Goat Girl – Below The Waste

En l’espace de deux albums, Goat Girl s’est faite une place confortable sur la scène indie rock britannique. On avait laissé le groupe en pleine forme en 2021 avec leur dernier album nommé On All Fours (chroniqué ici) leur permettant d’acquérir une nouvelle notoriété. Maintenant un rythme d’un album tous les trois ans, la formation frappe de nouveau fort avec leur successeur tant attendu du nom de Below The Waste.

Le désormais trio de South London (car Naima Bock a quitté l’aventure afin de se lancer en solo tout comme la guitariste Ellie Rose Davies) retrousse leurs manches en nous offrant une nouvelle odyssée musicale leur permettant d’élargir encore plus leurs horizons musicaux. Below The Waste ne déroge pas à la règle tandis que l’on réussit à déceler les différentes humeurs de Goat Girl notamment lors des écoutes du très rêche « ride around » où on les voit arpenter des chemins plus noise-rock avant de dévoiler une instrumentation plus riche et plus intéressante avant de prendre des chemins inverses sur des compositions faussement pop « words fell out » qui, lui, prend de l’ampleur ou encore « play it down » qui vire petit à petit vers du post-punk digne de Clinic.
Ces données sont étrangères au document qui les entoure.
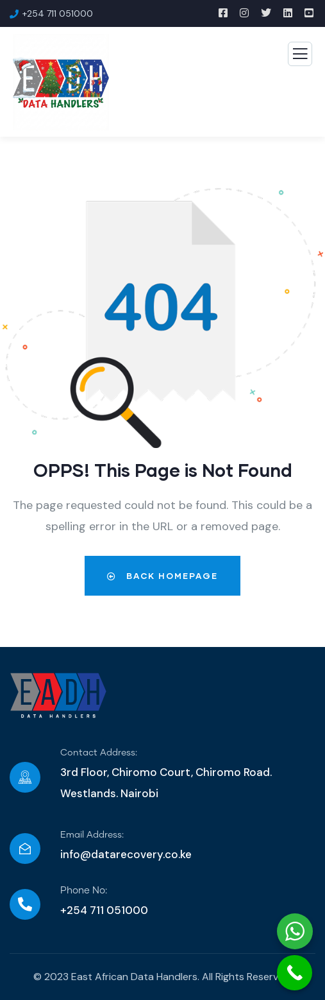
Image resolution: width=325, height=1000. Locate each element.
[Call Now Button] (294, 972)
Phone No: (83, 890)
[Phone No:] (25, 904)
Vous l’avez deviné: Goat Girl compte nous surprendre.

Comptant également sur la participation de John « Spud » Murphy de black midi à la co-production, l’atmosphère analogique et complexe de Below The Waste continue de nous en faire voir de toutes les couleurs. Goat Girl offre un disque absolument labyrinthique où elles brouillent volontairement les pistes entre noise-rock, post-punk et garage afin de donner naissance à des moments de bravoure tels que l’apocalyptique « tcnc » et les allures post-rock épiques de « where’s ur <3 » contrastant avec la plus pop « motorway » aux légères instrumentations synthétiques.

Défiant les différentes émotions et ambiances comme bon leur semble, le trio de South London livre malgré tout un disque complet et audacieux prenant de la hauteur avec les splendides ballades que sont « take it away » ainsi que « sleep talk » et la puissante conclusion nommée « wasting » prouvant que Goat Girl réussit à fournir un travail exigeant et incroyablement passionnant.